Use structured analytics to quickly assess and organize a large, unfamiliar set of documents. On the Structured Analytics Set tab, you can run structured data operations to shorten review time, improve coding consistency, optimize batch set creation, and improve Analytics indexes.
See these related pages:
Structured analytics operations
Structured analytics consists of several operations that group documents based on their content, analyze that content, or create tools to more effectively filter content. You can run any or all of these operations on the same set of documents.
The operations are:
- Email threading:
- Determines the relationships among email messages by grouping related email items together.
- Identifies inclusive emails, which contain the most complete prior message content, and can bypass redundant content.
- Applies Email thread visualization to visually show replies, forwards, file types, and more. Visualization makes it easier to find the beginning and end of an email chain and track its progression.
- Name normalization:
- Identifies aliases within email headers. These include proper names, email addresses, and so on.
- Groups together aliases that refer to the same person, distribution group, and so on. These groups become entities.
- Textual near duplicate identification:
- Identifies documents that are textual near duplicates, meaning that most of their text appears in other documents in the group and in the same order.

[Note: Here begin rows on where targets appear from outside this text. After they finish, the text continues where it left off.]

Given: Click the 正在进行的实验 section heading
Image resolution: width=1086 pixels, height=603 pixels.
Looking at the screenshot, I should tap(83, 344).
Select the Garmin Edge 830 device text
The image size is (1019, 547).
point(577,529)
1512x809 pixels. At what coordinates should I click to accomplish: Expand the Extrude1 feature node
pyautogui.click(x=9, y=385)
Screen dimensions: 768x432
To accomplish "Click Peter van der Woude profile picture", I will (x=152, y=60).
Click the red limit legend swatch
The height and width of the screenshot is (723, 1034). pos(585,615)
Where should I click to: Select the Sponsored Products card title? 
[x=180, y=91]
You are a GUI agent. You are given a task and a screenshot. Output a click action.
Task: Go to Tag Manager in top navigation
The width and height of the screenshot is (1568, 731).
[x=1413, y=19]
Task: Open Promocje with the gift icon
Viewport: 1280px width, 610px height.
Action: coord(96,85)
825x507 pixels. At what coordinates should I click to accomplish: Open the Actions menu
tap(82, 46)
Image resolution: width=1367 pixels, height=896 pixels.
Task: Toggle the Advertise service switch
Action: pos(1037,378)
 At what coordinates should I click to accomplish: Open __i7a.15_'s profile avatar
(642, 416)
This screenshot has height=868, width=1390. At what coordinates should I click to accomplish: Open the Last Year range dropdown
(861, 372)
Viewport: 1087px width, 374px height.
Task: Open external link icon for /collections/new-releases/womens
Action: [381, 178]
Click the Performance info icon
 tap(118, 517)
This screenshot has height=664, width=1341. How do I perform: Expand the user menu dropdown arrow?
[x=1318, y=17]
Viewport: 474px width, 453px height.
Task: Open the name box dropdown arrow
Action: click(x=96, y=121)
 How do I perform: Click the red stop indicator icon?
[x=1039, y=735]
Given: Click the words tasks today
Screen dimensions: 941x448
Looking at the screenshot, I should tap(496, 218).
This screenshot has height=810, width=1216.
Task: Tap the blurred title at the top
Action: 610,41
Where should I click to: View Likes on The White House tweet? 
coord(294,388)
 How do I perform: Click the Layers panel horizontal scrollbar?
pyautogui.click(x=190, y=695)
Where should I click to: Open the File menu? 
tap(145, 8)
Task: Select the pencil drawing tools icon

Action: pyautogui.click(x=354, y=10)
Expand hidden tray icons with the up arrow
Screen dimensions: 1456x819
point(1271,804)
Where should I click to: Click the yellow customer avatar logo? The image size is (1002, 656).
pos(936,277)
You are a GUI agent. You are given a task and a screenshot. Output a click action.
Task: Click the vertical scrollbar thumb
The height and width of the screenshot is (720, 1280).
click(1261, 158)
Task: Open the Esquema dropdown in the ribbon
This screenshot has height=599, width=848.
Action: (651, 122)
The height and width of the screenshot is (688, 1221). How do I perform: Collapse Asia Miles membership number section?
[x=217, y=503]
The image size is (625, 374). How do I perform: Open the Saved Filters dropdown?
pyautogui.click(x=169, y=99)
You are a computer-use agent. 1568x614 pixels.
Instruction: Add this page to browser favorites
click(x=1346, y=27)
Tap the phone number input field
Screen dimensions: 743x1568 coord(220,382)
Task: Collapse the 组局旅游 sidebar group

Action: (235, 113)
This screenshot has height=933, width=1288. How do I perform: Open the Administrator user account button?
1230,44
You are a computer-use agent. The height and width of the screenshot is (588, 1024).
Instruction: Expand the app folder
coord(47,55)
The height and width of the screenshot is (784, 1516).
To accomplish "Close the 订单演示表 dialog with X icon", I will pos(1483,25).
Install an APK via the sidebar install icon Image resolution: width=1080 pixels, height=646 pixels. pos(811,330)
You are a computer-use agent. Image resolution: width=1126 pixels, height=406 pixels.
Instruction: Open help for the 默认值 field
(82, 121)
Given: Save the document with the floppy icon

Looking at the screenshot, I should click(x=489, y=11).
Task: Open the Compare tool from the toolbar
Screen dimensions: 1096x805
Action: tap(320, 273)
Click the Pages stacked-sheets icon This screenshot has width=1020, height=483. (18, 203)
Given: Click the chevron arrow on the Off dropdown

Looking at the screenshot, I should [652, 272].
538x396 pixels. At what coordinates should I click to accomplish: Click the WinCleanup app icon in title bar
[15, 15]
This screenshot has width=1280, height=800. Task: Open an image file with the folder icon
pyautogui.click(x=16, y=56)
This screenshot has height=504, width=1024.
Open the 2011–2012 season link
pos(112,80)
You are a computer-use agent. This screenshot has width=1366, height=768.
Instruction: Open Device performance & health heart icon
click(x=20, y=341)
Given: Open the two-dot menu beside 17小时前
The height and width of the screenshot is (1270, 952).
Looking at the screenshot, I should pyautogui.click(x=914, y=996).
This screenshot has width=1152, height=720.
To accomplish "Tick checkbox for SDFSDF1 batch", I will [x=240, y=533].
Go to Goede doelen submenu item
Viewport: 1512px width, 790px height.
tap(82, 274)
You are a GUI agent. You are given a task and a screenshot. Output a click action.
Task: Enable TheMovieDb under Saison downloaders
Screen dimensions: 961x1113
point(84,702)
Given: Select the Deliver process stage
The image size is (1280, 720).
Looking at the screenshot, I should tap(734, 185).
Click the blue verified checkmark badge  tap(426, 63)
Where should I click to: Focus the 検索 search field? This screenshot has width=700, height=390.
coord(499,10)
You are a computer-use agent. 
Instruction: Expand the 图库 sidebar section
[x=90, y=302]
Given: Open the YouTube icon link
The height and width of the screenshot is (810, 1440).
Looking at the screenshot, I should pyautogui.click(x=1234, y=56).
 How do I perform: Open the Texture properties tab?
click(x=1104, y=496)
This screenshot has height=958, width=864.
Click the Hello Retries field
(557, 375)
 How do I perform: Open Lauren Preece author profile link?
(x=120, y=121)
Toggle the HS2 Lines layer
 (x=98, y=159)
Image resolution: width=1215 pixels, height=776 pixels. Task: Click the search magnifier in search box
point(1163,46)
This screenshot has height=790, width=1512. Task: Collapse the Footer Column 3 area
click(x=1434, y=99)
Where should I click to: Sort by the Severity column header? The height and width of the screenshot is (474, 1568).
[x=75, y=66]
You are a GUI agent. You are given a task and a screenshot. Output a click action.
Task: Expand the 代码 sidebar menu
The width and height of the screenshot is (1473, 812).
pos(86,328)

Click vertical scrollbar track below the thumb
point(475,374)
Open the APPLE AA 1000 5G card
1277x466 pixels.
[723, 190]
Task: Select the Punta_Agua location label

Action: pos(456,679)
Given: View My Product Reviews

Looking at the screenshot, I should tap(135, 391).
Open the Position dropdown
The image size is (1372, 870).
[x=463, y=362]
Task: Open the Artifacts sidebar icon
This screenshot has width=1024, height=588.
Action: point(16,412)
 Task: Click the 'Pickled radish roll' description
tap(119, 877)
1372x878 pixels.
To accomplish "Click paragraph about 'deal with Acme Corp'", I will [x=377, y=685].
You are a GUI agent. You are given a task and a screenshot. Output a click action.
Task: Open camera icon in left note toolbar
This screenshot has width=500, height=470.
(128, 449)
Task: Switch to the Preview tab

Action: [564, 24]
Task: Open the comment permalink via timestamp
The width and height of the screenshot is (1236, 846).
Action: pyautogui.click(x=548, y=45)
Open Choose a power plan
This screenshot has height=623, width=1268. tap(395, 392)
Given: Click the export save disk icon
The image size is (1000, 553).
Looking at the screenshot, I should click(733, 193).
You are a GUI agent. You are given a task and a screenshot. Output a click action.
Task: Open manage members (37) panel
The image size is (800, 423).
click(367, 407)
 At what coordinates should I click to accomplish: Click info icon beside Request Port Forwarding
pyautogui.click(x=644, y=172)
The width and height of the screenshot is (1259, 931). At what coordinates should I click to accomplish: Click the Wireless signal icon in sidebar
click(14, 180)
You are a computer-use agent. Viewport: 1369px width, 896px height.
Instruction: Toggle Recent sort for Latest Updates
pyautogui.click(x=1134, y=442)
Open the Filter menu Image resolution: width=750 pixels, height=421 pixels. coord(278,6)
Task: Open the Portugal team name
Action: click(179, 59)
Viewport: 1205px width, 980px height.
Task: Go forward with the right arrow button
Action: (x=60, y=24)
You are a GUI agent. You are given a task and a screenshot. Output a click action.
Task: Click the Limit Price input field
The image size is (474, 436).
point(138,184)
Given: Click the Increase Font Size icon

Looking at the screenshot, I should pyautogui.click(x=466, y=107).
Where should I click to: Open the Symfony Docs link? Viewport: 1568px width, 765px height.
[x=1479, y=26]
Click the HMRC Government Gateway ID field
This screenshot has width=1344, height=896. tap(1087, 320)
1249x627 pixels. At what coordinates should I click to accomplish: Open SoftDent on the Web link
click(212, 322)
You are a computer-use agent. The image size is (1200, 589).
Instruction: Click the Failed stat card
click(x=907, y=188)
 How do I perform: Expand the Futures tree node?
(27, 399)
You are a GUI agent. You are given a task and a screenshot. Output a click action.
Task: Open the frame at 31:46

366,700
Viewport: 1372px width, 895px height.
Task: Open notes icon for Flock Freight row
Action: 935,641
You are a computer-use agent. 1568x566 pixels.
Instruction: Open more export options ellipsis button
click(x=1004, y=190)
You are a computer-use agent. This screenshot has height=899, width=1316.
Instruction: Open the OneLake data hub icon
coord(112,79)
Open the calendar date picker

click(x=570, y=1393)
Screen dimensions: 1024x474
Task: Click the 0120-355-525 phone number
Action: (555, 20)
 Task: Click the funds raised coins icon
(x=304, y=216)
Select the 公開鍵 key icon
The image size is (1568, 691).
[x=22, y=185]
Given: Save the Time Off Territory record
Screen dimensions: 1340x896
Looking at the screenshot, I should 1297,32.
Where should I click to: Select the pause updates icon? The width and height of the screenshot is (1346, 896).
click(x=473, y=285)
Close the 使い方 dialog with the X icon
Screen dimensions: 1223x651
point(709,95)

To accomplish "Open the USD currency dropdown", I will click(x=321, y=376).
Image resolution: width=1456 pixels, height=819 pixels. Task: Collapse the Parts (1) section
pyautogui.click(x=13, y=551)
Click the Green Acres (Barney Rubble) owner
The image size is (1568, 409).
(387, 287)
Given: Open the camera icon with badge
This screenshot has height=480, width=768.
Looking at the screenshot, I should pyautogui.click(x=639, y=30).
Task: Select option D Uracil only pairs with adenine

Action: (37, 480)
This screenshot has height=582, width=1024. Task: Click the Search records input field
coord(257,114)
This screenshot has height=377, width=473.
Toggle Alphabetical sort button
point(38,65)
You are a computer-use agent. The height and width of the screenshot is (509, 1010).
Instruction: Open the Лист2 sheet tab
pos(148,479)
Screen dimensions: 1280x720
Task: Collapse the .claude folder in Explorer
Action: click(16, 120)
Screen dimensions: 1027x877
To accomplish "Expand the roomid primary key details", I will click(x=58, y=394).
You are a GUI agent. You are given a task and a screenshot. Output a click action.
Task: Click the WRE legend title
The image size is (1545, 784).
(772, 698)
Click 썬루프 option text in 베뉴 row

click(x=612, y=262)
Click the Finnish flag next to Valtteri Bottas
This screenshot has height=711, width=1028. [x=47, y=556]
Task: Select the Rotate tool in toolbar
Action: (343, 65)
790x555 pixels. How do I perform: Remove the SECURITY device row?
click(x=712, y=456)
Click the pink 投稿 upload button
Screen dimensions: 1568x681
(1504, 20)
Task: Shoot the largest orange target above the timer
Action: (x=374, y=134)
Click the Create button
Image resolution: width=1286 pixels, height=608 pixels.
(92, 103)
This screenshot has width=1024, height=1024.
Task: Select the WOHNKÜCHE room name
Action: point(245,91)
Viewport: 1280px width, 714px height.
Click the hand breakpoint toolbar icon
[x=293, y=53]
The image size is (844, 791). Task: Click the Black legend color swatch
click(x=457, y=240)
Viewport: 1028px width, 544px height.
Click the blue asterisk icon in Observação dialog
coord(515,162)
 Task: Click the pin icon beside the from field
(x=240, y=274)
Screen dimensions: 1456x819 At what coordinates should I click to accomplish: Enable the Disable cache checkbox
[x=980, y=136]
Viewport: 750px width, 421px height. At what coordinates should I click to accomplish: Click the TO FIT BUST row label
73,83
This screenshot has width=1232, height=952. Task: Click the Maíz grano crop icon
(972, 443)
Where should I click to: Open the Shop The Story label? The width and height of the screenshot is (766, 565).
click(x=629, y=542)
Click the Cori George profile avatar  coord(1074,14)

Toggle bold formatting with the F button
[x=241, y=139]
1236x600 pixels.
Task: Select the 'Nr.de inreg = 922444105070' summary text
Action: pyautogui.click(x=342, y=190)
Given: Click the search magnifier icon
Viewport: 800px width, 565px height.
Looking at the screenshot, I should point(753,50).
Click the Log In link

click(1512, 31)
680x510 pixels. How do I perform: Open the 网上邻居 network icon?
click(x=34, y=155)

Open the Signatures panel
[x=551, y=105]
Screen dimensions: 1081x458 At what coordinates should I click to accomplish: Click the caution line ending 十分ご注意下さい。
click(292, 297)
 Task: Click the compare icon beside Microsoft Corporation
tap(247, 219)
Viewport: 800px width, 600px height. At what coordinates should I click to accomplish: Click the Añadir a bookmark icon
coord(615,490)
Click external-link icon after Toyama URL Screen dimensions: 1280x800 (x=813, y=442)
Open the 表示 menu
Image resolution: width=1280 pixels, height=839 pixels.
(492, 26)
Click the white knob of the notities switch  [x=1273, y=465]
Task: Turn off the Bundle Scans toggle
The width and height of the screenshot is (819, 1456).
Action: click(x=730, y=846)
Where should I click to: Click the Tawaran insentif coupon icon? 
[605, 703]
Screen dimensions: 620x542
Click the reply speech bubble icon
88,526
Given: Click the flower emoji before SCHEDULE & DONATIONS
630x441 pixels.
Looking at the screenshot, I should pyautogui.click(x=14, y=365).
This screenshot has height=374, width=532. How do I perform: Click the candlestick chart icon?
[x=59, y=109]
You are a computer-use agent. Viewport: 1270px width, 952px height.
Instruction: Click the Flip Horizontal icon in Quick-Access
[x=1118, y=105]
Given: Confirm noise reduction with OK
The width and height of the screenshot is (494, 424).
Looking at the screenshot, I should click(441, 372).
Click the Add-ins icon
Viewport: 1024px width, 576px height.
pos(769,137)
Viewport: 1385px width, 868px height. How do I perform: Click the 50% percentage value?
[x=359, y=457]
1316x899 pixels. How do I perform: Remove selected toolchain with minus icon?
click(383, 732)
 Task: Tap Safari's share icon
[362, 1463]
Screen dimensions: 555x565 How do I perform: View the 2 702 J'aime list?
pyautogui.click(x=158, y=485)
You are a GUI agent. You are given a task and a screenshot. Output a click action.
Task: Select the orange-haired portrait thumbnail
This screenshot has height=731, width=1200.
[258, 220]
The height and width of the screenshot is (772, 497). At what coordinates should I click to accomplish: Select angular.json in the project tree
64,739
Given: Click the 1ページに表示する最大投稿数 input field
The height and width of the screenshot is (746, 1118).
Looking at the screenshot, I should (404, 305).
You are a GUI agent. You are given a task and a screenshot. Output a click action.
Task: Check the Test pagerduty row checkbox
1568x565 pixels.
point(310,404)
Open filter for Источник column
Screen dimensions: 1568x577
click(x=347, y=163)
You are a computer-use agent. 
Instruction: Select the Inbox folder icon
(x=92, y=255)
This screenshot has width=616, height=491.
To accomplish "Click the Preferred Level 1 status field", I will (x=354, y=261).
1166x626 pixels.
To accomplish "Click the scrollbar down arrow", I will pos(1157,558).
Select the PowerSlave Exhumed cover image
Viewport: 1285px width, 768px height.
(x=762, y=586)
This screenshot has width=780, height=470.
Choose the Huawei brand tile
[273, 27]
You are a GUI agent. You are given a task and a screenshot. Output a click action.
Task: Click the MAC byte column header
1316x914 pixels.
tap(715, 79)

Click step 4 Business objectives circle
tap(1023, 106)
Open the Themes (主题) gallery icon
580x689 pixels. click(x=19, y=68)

- Returns a percentage value showing the level of similarity between documents.
- Language identification:
- Identifies the primary and secondary languages in each document. See the Supported languages matrix for a complete list of languages it can detect.
- Provides the percentage of the message text that appears in each detected language.
- Repeated content identification:
- Analyzes the linked text field to identify repeated content at the bottom of documents, such as email footers and signatures.
- Returns a repeated content filter, which you can apply to an Analytics index to improve Analytics search results.
These operations have several benefits:
Operation |
Optimizes batch set creation |
Improves coding consistency |
Optimizes quality of Analytics indexes |
Speeds up review |
Email threading |
√
|
√
|
|
√
|
Name normalization |
√
|
√
|
|
√
|
Textual near duplicate identification |
√
|
√
|
|
√
|
Language identification |
√
|
|
|
√
|
Repeated content identification |
|
|
√
|
√
|
Structured analytics versus conceptual analytics
Structured analytics and conceptual analytics are different from each other in several ways. Depending on your needs, one or the other may work better for you.
Structured analytics |
Conceptual analytics |
Groups documents that have similar content, but may or may not have similar concepts |
Groups documents that have similar concepts, even if the words are different |
Takes word order into consideration
|
Does not consider word order
|
Takes into account the placement of words and looks to see if new changes or words were added to a document |
Uses Latent Semantic Indexing (LSI), which focuses more on concepts than on specific wording changes |
Uses a structured analytics set, not an index |
Uses an Analytics index
|
Setting up your environment
To use structured analytics within Relativity, you must have the Analytics application installed in your workspace. Installing the application will create an Indexing & Analytics tab, along with several new fields.
Because this adds some relational fields, we recommend installing the application during a low activity time via the Applications Library admin tab. For more information, see Installing applications.
After you have installed the application to at least one workspace, you must also add the Structured Analytics Manager and Structured Analytics Worker agents to your environment. For steps to add agents, see Adding and editing agents. Additionally, the workspace's resource pool must have at least one Analytics server with the Analytics operation Structured Data Analytics enabled. See Servers for more information.
Relativity template workspaces already have the Analytics application installed by default.